United States District Court, W.D. North Carolina, Statesville Division

April 24, 2018

GLENDA WESTMORELAND, Plaintiff,
v.
TWC ADMINISTRATION LLC d/b/a TIME WARNER CABLE, Defendant.

          ORDER

          Max O. Cogburn Jr. United States District Judge.

         THIS MATTER is before the court on defendant's Renewed Motion for Judgment as a Matter of Law, or in the Alternative, Motion for New Trial and/or to Alter or Amend the Verdict. Having considered this motion and reviewed the pleadings, the court enters the following Order.

         I. Background

         Plaintiff filed suit on February 5, 2016, alleging claims for age and race discrimination under federal law and wrongful discharge under state law. Trial commenced on December 18, 2017, and after close of evidence on December 19, 2017, the court granted defendant's oral motion for judgment as a matter of law as to plaintiff's race discrimination claim. After the jury could not reach a verdict on plaintiff's age discrimination and wrongful discharge claims, the court declared a mistrial.
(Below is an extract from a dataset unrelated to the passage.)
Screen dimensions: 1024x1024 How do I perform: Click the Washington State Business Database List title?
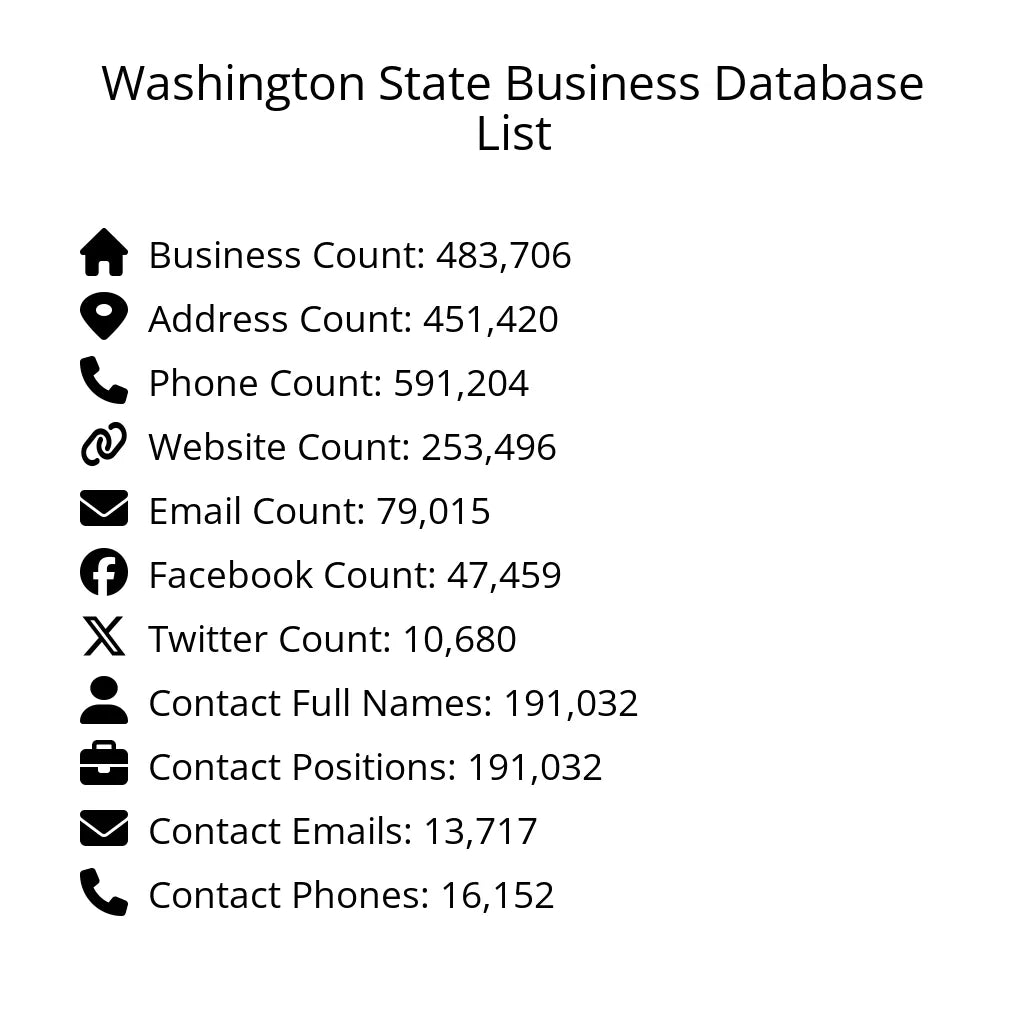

         A new trial began on February 20, 2018, and at the close of evidence the next day, defendant again made an oral motion for judgment as a matter of law. The court denied this motion, and on February 22, 2018 the jury returned a verdict in favor of plaintiff on both her age discrimination claim and wrongful discharge claim. Defendant now renews their motion for judgment as a matter of law. Should the court decline to grant that motion, defendant has also moved for a new trial or to alter or amend the verdict.

         II. Legal Standard

         When a court “does not grant a motion for judgment as a matter of law made under Rule 50(a), the court is considered to have submitted the action to the jury subject to the court's later deciding the legal questions raised by the motion.” Fed.R.Civ.P. 50(b). If the jury ultimately decides an issue against the party that sought judgment as a matter of law, that party may “file a renewed motion for judgment as a matter of law and may include an alternative or joint request for a new trial under Rule 59.” Id. A court may grant such motion “if a reasonable jury could reach only one conclusion based on the evidence or if the verdict in favor of the non-moving party would necessarily be based on speculation and conjecture.” Myrick v. Prime Ins. Syndicate, Inc., 395 F.3d 485, 489 (4th Cir. 2005); see also Int'l Safety Access Corp. v. Integrity Worldwide, Inc., 2011 WL 6826855, at *2 (D.S.C. 2011). “[T]he evidence and all reasonable inferences from it are assessed in the light most favorable to the [non-moving] party, and the credibility of all evidence favoring the non-moving party is assumed.” Crinkley v. Holiday Inns, Inc., 844 F.2d 156, 160 (4thCir. 1988) (citations omitted). The court should grant judgment as a matter of law “if the nonmoving party failed to make a showing on an essential element of his case with respect to which he had the burden of proof.” Price v. City of Charlotte, 93 F.3d 1241, 1249 (4th Cir. 1996).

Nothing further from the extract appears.